#### [Exercise aim]
Print each of the records below, leaving every word as it is.

Stored items

------------------------------------------------------------------------

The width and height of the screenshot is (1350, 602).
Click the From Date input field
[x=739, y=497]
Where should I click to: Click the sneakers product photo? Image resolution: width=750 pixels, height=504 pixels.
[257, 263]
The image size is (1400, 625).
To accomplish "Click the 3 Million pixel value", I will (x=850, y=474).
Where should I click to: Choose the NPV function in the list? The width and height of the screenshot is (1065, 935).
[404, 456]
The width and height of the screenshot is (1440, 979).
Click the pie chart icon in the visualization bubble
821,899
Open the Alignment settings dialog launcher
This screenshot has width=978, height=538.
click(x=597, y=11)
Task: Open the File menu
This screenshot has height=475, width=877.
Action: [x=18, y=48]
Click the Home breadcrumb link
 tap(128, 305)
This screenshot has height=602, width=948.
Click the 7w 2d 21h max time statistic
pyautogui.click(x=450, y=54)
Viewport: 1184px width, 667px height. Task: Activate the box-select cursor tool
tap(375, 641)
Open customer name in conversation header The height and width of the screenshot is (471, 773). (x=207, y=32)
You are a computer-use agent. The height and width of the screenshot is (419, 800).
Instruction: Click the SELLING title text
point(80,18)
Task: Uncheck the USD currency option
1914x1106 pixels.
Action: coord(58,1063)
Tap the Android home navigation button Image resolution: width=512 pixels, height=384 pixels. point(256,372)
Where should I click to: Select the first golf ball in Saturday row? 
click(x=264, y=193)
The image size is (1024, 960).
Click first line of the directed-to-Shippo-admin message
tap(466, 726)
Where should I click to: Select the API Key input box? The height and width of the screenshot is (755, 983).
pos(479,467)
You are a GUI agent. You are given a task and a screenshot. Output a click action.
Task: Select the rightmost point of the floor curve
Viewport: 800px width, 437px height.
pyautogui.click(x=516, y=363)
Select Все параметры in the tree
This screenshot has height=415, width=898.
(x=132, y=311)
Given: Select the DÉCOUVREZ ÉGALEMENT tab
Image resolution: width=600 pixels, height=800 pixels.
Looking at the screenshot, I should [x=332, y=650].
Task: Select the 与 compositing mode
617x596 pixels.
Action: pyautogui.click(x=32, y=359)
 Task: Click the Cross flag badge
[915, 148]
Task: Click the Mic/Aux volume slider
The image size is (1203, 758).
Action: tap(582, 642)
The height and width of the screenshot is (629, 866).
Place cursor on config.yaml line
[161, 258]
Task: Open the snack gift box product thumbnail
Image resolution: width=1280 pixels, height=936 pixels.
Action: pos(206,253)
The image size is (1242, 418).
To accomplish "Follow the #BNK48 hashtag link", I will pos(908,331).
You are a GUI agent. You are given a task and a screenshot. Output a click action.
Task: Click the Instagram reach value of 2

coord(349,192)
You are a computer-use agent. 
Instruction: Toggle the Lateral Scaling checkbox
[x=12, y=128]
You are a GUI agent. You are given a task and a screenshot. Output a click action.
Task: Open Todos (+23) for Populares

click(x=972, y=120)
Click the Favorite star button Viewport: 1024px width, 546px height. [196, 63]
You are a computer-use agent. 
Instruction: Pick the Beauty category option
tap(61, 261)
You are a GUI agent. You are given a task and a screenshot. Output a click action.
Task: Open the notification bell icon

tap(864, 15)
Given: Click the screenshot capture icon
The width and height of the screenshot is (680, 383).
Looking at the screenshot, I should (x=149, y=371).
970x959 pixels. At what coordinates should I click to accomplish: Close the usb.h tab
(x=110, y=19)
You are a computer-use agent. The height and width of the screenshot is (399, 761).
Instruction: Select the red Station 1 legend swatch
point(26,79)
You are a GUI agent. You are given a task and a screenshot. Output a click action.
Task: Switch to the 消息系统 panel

------------------------------------------------------------------------

#### [Solution for this problem]
The width and height of the screenshot is (1350, 602).
Click the From Date input field
[x=739, y=497]
Where should I click to: Click the sneakers product photo? Image resolution: width=750 pixels, height=504 pixels.
[257, 263]
The image size is (1400, 625).
To accomplish "Click the 3 Million pixel value", I will (x=850, y=474).
Where should I click to: Choose the NPV function in the list? The width and height of the screenshot is (1065, 935).
[404, 456]
The width and height of the screenshot is (1440, 979).
Click the pie chart icon in the visualization bubble
821,899
Open the Alignment settings dialog launcher
This screenshot has width=978, height=538.
click(x=597, y=11)
Task: Open the File menu
This screenshot has height=475, width=877.
Action: [x=18, y=48]
Click the Home breadcrumb link
 tap(128, 305)
This screenshot has height=602, width=948.
Click the 7w 2d 21h max time statistic
pyautogui.click(x=450, y=54)
Viewport: 1184px width, 667px height. Task: Activate the box-select cursor tool
tap(375, 641)
Open customer name in conversation header The height and width of the screenshot is (471, 773). (x=207, y=32)
You are a computer-use agent. The height and width of the screenshot is (419, 800).
Instruction: Click the SELLING title text
point(80,18)
Task: Uncheck the USD currency option
1914x1106 pixels.
Action: coord(58,1063)
Tap the Android home navigation button Image resolution: width=512 pixels, height=384 pixels. point(256,372)
Where should I click to: Select the first golf ball in Saturday row? 
click(x=264, y=193)
The image size is (1024, 960).
Click first line of the directed-to-Shippo-admin message
tap(466, 726)
Where should I click to: Select the API Key input box? The height and width of the screenshot is (755, 983).
pos(479,467)
You are a GUI agent. You are given a task and a screenshot. Output a click action.
Task: Select the rightmost point of the floor curve
Viewport: 800px width, 437px height.
pyautogui.click(x=516, y=363)
Select Все параметры in the tree
This screenshot has height=415, width=898.
(x=132, y=311)
Given: Select the DÉCOUVREZ ÉGALEMENT tab
Image resolution: width=600 pixels, height=800 pixels.
Looking at the screenshot, I should [x=332, y=650].
Task: Select the 与 compositing mode
617x596 pixels.
Action: pyautogui.click(x=32, y=359)
 Task: Click the Cross flag badge
[915, 148]
Task: Click the Mic/Aux volume slider
The image size is (1203, 758).
Action: tap(582, 642)
The height and width of the screenshot is (629, 866).
Place cursor on config.yaml line
[161, 258]
Task: Open the snack gift box product thumbnail
Image resolution: width=1280 pixels, height=936 pixels.
Action: pos(206,253)
The image size is (1242, 418).
To accomplish "Follow the #BNK48 hashtag link", I will pos(908,331).
You are a GUI agent. You are given a task and a screenshot. Output a click action.
Task: Click the Instagram reach value of 2

coord(349,192)
You are a computer-use agent. 
Instruction: Toggle the Lateral Scaling checkbox
[x=12, y=128]
You are a GUI agent. You are given a task and a screenshot. Output a click action.
Task: Open Todos (+23) for Populares

click(x=972, y=120)
Click the Favorite star button Viewport: 1024px width, 546px height. [196, 63]
You are a computer-use agent. 
Instruction: Pick the Beauty category option
tap(61, 261)
You are a GUI agent. You are given a task and a screenshot. Output a click action.
Task: Open the notification bell icon

tap(864, 15)
Given: Click the screenshot capture icon
The width and height of the screenshot is (680, 383).
Looking at the screenshot, I should (x=149, y=371).
970x959 pixels. At what coordinates should I click to accomplish: Close the usb.h tab
(x=110, y=19)
You are a computer-use agent. The height and width of the screenshot is (399, 761).
Instruction: Select the red Station 1 legend swatch
point(26,79)
You are a GUI agent. You are given a task and a screenshot. Output a click action.
Task: Switch to the 消息系统 panel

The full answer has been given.